*** Begin section ***

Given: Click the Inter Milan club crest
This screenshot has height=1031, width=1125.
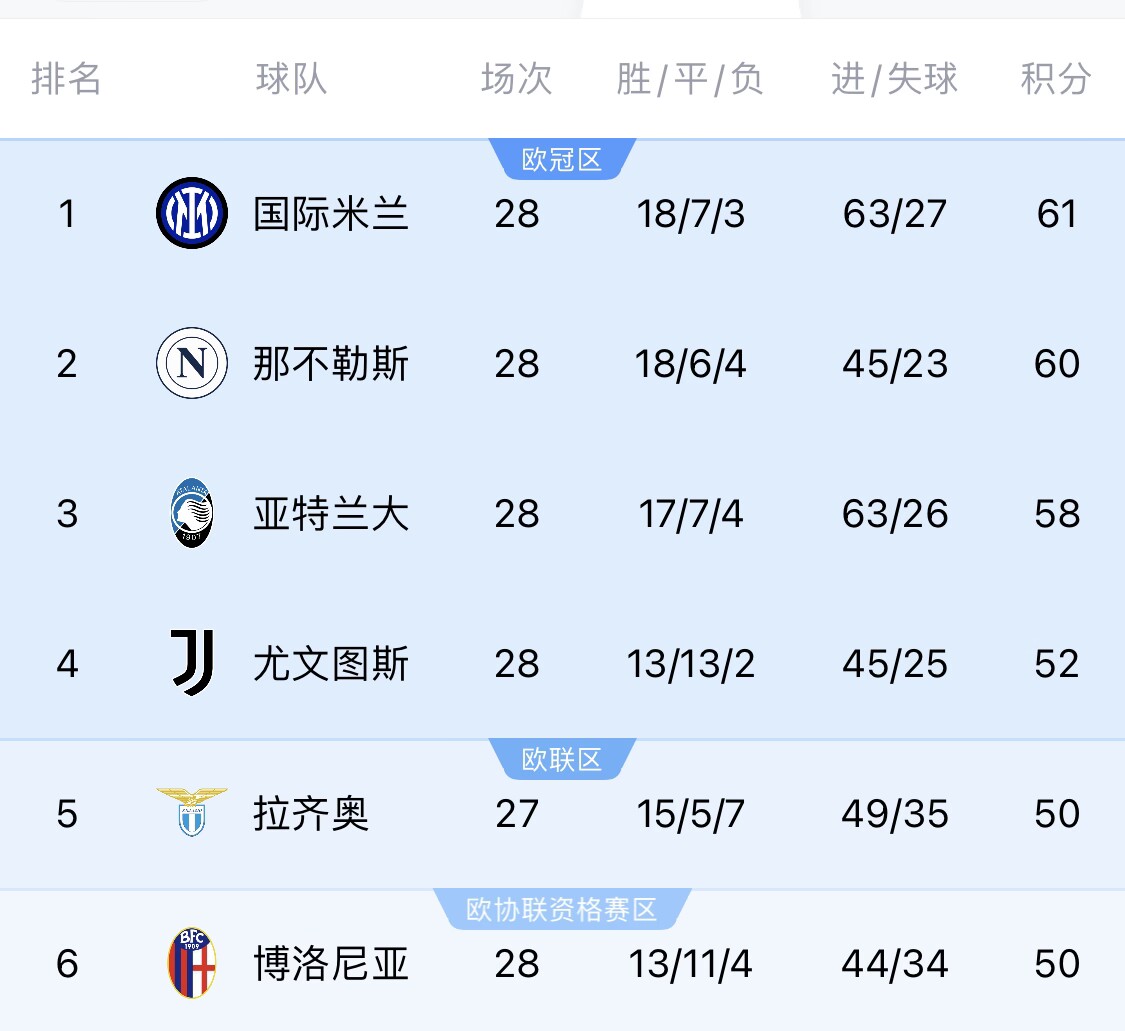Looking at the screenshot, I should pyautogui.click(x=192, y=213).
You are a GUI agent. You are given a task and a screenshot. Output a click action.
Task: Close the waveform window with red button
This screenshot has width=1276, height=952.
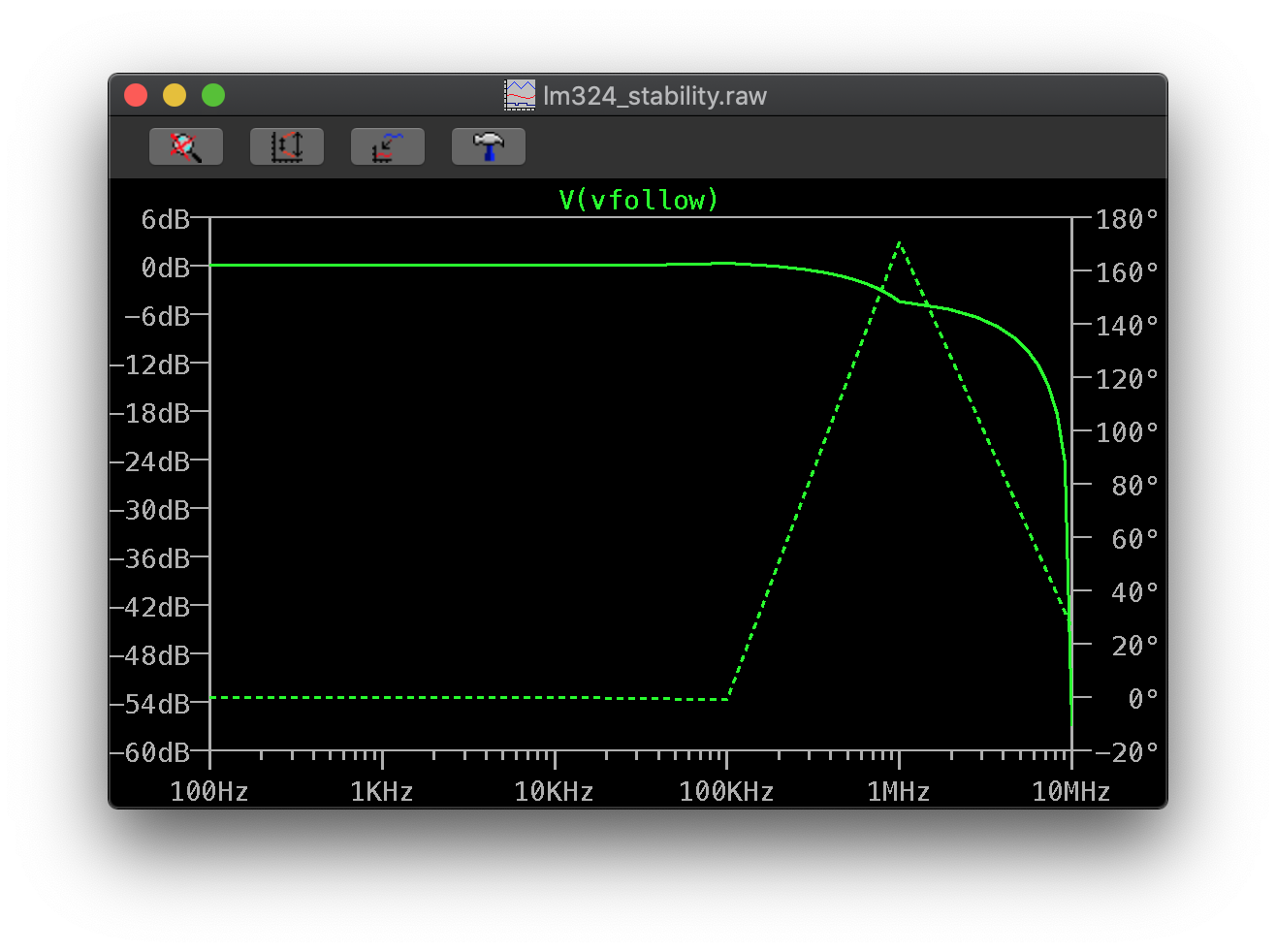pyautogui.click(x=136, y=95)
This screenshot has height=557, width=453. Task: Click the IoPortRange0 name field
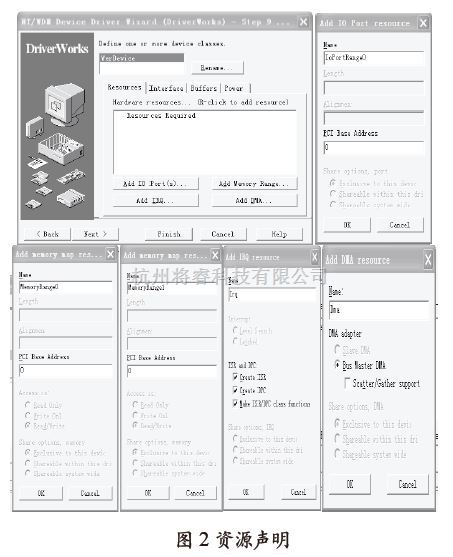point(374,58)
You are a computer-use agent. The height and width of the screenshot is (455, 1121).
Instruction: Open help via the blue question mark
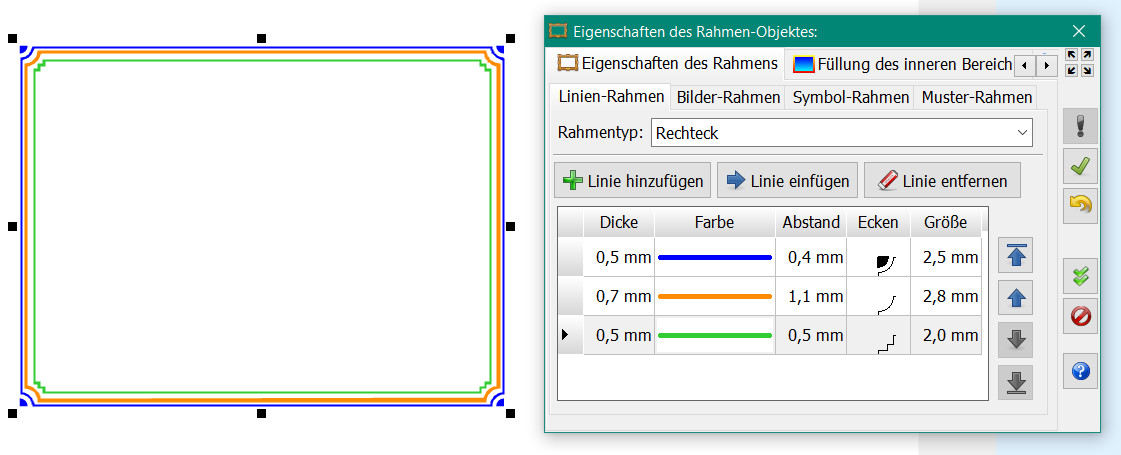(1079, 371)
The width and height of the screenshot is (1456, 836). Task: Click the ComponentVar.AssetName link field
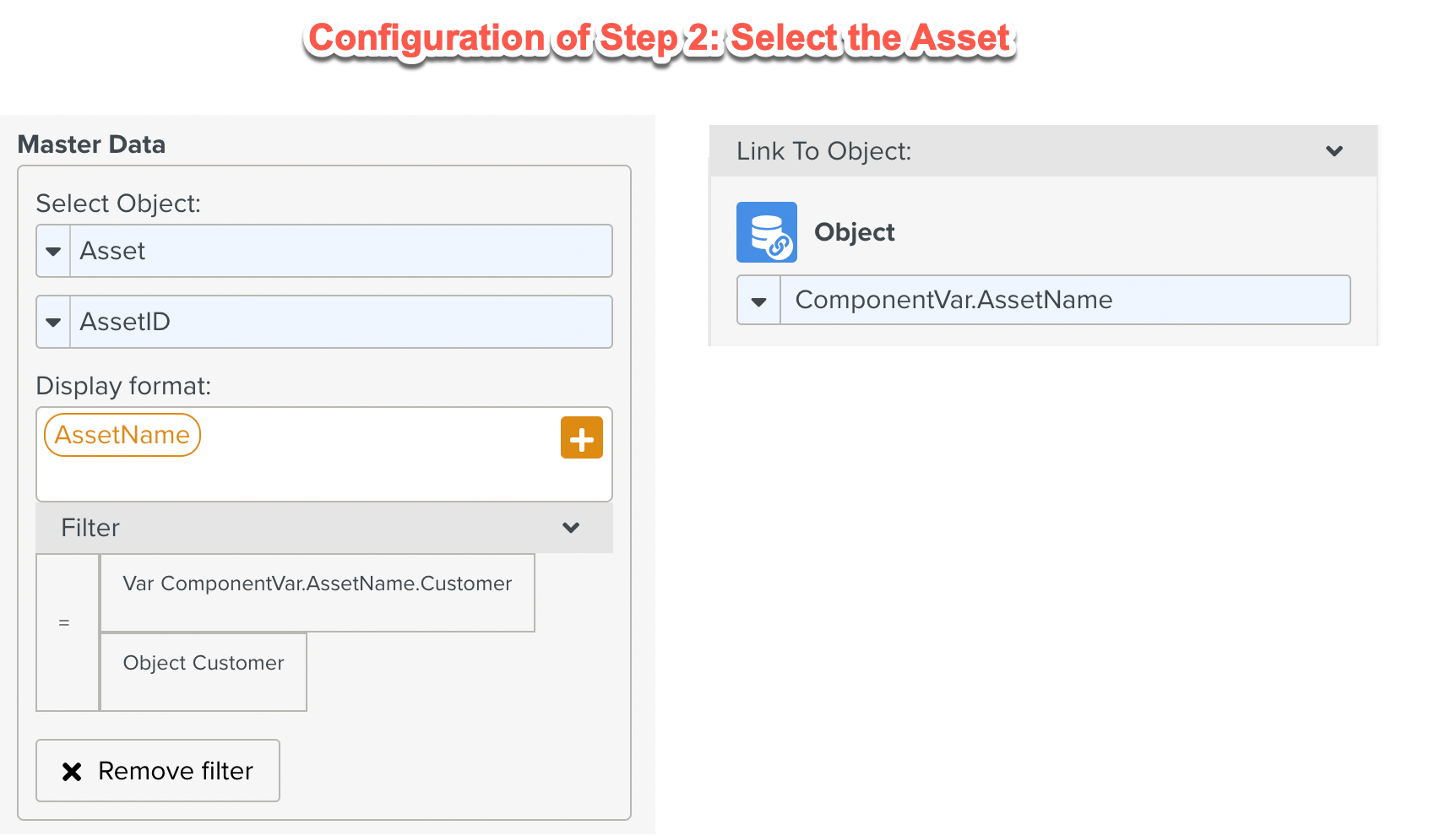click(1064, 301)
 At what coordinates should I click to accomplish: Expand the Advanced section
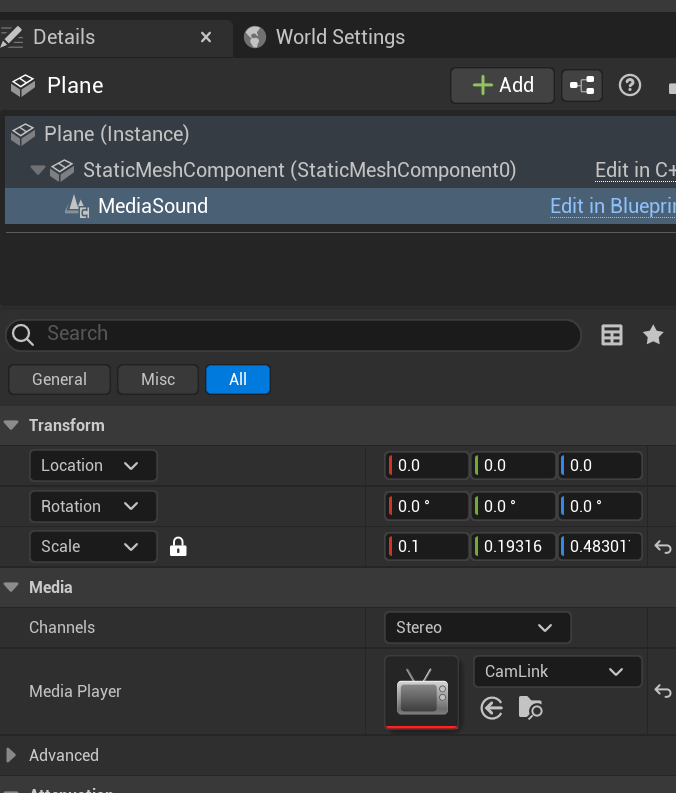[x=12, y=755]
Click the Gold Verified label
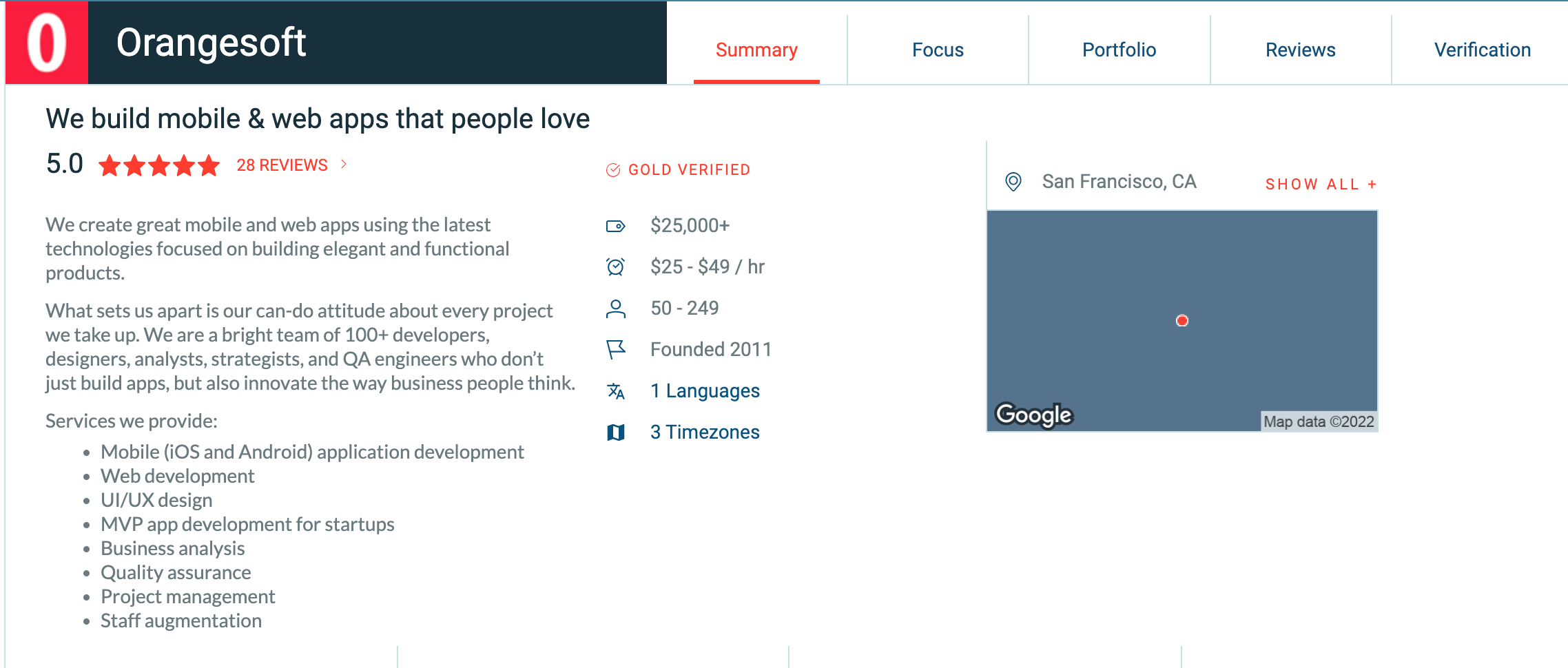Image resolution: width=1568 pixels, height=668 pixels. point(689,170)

*** End section ***

● TASK DETAILS
Search the data above for the word "agent" and show every line that has it.

● SOLUTION FOR THIS TASK
You are a GUI agent. You are given a task and a screenshot. Output a click action.
You are a computer-use agent. The height and width of the screenshot is (455, 1121).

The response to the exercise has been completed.